The big oven will not be turned on; as the little bake oven will suffice. The electric bill will be lower; as well as the water bill for the holidays. I skipped the messages left on the voice answering service. Didn't feel in the mood to make any happy greetings.

Forget the cards for the holidays. Cannot afford a box of 22 cards, nor the stamps to go on them. May as well, get some fattening snacks and turn on the TV. I have to pay for cable, now anyway, because of the new FTC rules.

The cost of living has turned us into cave-like zoombies. The thrill of traveling out-of-town is too costly. The local theme-park just raised the cost of tickets for one day to $75.

Going to a movie house, means the possibility of becoming sick from "some" kind of infection..from the toilet seats...or the lobby seats..or the popcorn...or the dollar bills in-change. Who knows, how the "disease" will GET you...but be assured that something will probably make you ill.

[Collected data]
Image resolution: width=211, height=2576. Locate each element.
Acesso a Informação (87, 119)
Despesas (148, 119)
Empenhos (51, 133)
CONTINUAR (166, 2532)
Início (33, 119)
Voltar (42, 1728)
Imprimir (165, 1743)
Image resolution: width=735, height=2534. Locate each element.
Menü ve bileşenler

BRIEF 1:
Answer these questions about the passage on holiday cost-cutting:
(a) Which oven will be used instead of the big oven?
(b) How many cards are in the box that the writer cannot afford?
(c) What is the new price of a one-day ticket at the local theme park?
BRIEF 2: Revise the passage on holiday cost-cutting between "Forget the cards" and "new FTC rules.", inclusive, putting "treats" in place of "snacks".
BRIEF 3: Pick up the passage on holiday cost-cutting after its last sentence and carry it forward.
The rows were gathered from a separate source.

REPLY 1:
(a) The little bake oven.
(b) 22.
(c) $75.

REPLY 2:
Forget the cards for the holidays. Cannot afford a box of 22 cards, nor the stamps to go on them. May as well, get some fattening treats and turn on the TV. I have to pay for cable, now anyway, because of the new FTC rules.

REPLY 3:
The kids have turned "nasty" because, it is easier for them to avoid you when they owe you money...they owe the bank money..and they just quit their jobs....or they got laid off. In the meantime, it is NOT a stretch for them to be able to still afford trips out-ot-town...or fancy coffees.

The elder parents and aunts and uncles have all died, because of their black-lung diseases finally catching up to them. They couldn't afford the cost of health care anyway. So, it was easier to close their eyes and wait for night-fall to take their souls away.

Life certainly is not as much fun as it used to be. When the old folks would be around to tell the stories of their past, while the oven smelled of freshly baked pies and big fat healthy locally grown turkeys. The kids would actually come up and give you a hug and be very happy to see you. For they had no guilt and did not have to hide in shame.

You could leave the lights on in the "next" room, while you went to the kitchen and got a glass of cool water from the tap at the sink. No, life just isn't the way it used to be.

I miss it. I miss the laughter. I miss being able to trust strangers. I miss being able to take a walk in a park alongside a river and not worry about being mugged. I miss my kids being proud of themselves and honest with others.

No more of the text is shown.